Limitations of t-maps

(1) Spatial imprecision after smoothing: Spatial smoothing has a nonlinear effect on the voxel variances. For example, when smoothing over two regions with a positive contrast but independent error terms, the minimum variance is found between these regions.
This may lead to sometimes-counterintuitive artifacts in t-maps, especially after smoothing over different types of tissue with different variability (e.g. gray matter, white matter). Most white matter findings can be explained by this effect. It is important to understand that only t-maps (t-map = 'signal-to-noise' image) are affected, but not contrast images (contrast = 'signal' = the estimated parameter that was divided by its standard error to obtain the t-value).
Figure (worst case): 2D-Simulation of three black squares (5*5pixel) representing gray matter, surrounded by white matter. A positive contrast Δ=1 is present in the upper and the lower region, in the middle, there is only noise, no signal. Note that after smoothing with a FWHM = 14pixel, the nearest gray matter of Tmax is the region with Δ=0!

(2) Another question is that of which quantitative measure the investigator is interested in most. A statistical measure, for example, a t-value, allows to test if an estimated parameter (=contrast) differs significantly from zero, that is, if a 'true effect' has been observed. In other words, the t-map reflects the 'signal-to-noise' ratio, where 'noise' comprises measurement errors as well as authentic between-subject variance that is not explained by the statistical model. However, if there is no doubt about the significance of a finding, the investigator may be interested in the signal itself (e.g. a between-group difference of receptor availability) rather than a measure that depends on the local noise.

(3) The strength of the standard SPM procedure is to detect significant findings.

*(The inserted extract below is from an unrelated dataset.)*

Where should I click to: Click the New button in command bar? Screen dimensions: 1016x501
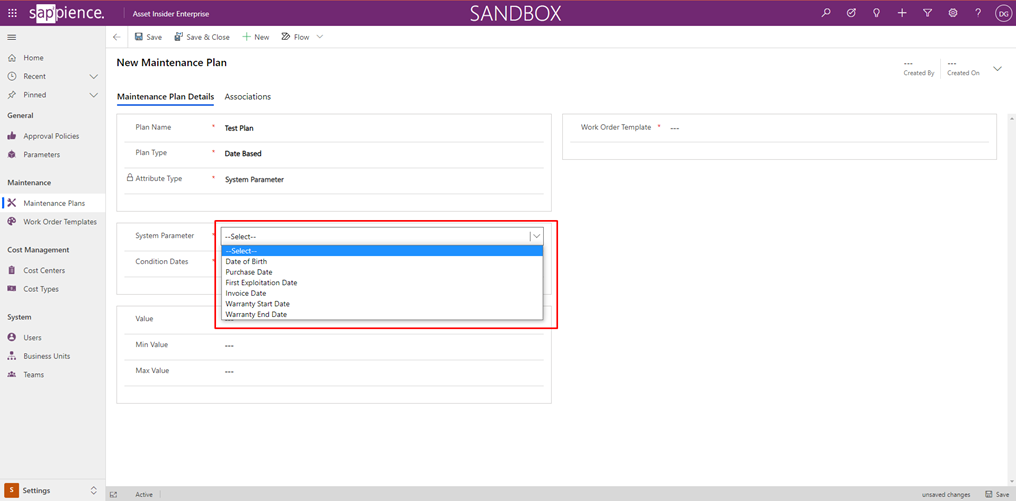tap(256, 37)
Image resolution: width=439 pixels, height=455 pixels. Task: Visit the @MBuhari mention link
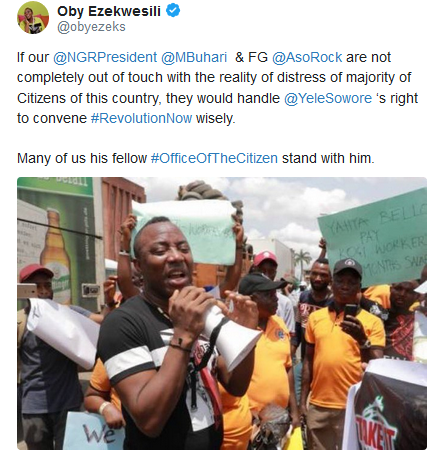tap(194, 57)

A more difficult if not impossible challenge is to determine the exact outline of an effect. Many people choose the original voxel-level threshold to define the displayed region, however this is not without problems: first, any t-threshold is subject to the same artifacts as described above. Second, this threshold may be too conservative with respect to the outline of a finding and may thus reveal only the tip of the iceberg. What is the a priori likelihood for a voxel next to a (statistically proven) true effect? I don't know, but I believe that - once a cluster is significant - we can afford more liberal thresholds for illustrative purpose.